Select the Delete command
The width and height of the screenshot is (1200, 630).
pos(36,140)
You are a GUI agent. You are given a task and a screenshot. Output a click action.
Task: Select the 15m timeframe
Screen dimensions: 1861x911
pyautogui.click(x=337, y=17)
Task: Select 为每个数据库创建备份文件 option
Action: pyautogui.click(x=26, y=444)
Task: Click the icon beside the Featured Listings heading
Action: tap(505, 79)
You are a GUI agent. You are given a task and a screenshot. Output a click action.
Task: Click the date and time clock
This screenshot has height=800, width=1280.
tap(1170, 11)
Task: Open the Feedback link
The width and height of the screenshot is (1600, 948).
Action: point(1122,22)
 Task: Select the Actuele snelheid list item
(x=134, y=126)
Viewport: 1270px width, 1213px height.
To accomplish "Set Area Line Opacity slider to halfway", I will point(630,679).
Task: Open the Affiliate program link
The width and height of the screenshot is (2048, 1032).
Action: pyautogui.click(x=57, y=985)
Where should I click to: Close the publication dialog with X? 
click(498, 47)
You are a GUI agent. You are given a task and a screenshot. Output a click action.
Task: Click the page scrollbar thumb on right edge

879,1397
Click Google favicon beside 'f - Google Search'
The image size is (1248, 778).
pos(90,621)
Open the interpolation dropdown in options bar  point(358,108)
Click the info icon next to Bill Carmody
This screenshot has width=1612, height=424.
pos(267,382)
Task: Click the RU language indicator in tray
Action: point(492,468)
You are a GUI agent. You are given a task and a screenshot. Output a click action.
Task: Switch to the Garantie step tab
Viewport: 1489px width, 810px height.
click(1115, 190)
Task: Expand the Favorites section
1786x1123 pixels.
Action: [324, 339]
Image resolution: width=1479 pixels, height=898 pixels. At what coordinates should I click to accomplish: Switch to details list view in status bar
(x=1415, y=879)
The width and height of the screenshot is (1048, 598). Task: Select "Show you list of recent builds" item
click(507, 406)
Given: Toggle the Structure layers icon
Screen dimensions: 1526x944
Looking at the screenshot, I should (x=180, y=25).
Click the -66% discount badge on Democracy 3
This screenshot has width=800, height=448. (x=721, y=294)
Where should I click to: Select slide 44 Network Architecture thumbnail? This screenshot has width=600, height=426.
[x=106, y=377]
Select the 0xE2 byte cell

- **Prompt**
Every line that contains the string "link" should be returned from the data.

- **Problem solution**
Task: Open the Feedback link
Task: Open the Affiliate program link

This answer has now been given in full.